Morris Peters, a spokesman for the state Budget Division, said in a statement: “Under Governor Cuomo, funding for higher education has increased $1.4 billion over the past six years. ... It is disingenuous to suggest that salary and benefit increases can’t be covered within such an increase when state agencies have been absorbing such expenses within flat budgets since 2012.”
Fred Kowal, president of United University Professions, a union that represents the faculty and staff at the 30-plus campuses within the State University of New York, said Thursday that he was “surprised” that Stanley ordered a hiring freeze.
“What disturbs me is blaming it on the raises from the UUP contracts,” he said. Union members have been without a contract since June 1, 2016, and are negotiating for a new one, he said.
His members “work very hard and provide quality education at Stony Brook University, and we are simply negotiating the fairest contract we can get,” Kowal said. “We are not breaking Stony Brook’s budget, and I am concerned that the president would focus so intently on hypothetical salary increases.”
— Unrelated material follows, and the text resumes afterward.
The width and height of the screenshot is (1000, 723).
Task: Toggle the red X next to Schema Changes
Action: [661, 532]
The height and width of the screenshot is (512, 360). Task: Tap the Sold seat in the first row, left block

An SBU spokeswoman said the raises are being negotiated but the amounts — including retroactive pay — have not been included in union employee’ salaries since there is no formal contract yet.
Mark Aronoff, a distinguished professor of linguistics, said he was concerned that “the academic sector will continue to suffer, and that spending will continue to be directed elsewhere” to “things that are not central to the academic mission.”
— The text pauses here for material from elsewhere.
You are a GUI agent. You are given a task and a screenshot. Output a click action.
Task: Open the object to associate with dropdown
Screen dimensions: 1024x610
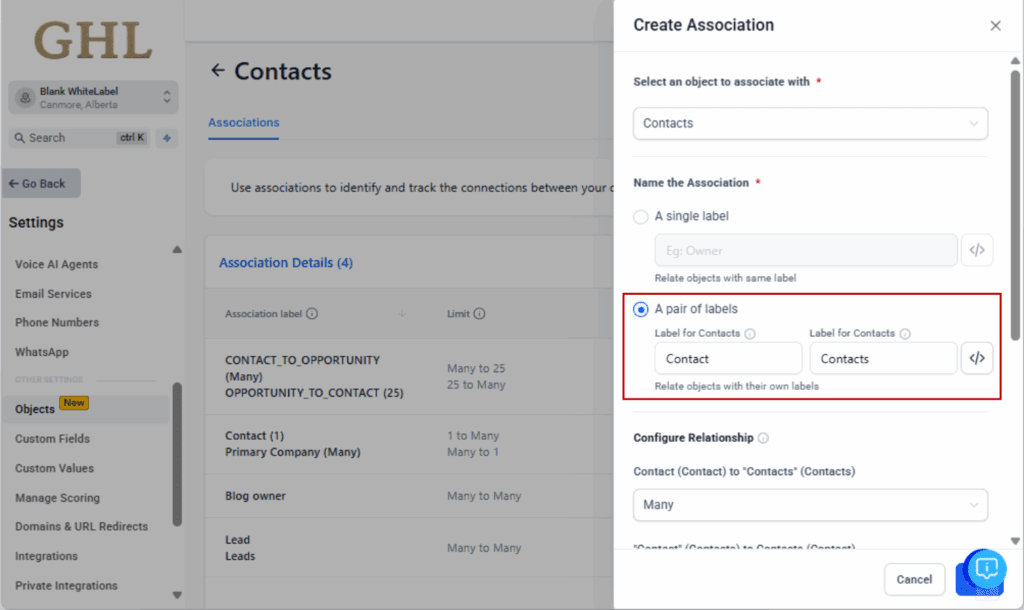pyautogui.click(x=810, y=123)
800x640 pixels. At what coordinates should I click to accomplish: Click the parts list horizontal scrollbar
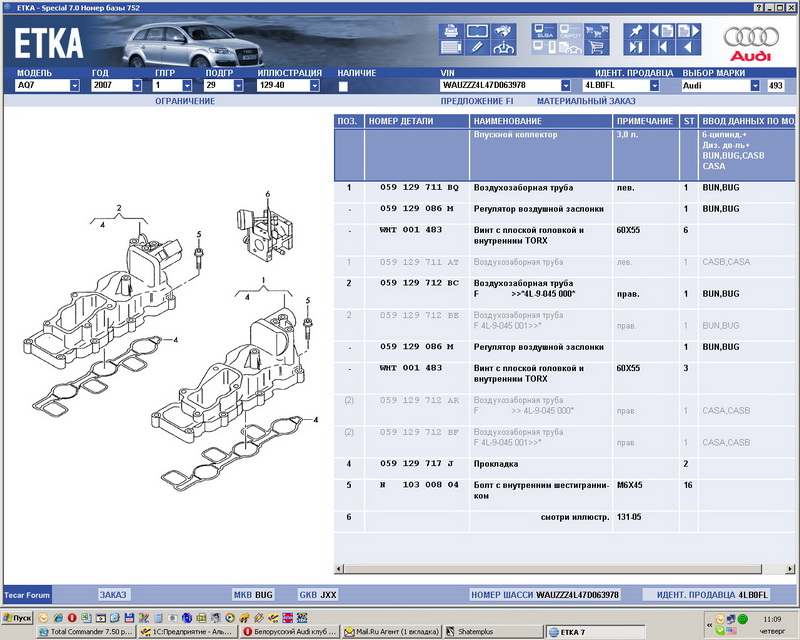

Stanley said he had intended to cover the deficit through the attrition of campus personnel and other cuts and consolidations of campus programs — such as a controversial cutback in three liberal arts departments announced last spring.
Four days ago, SBU’s College of Arts and Sciences Dean Sacha Kopp, tasked with carrying out many of those program changes, announced he was stepping down in a statement that mentioned the school’s budget crisis.
Stony Brook has a total operating budget of $2.9 billion. It is one of the State University of New York’s four university centers. The others are Binghamton University, the University at Albany and the University at Buffalo.
Alan Tucker, a distinguished teaching professor in the Department of Applied Mathematics and Statistics, said Thursday that the freeze could prevent more drastic cuts. “The alternative to all this is, of course, firing more people.”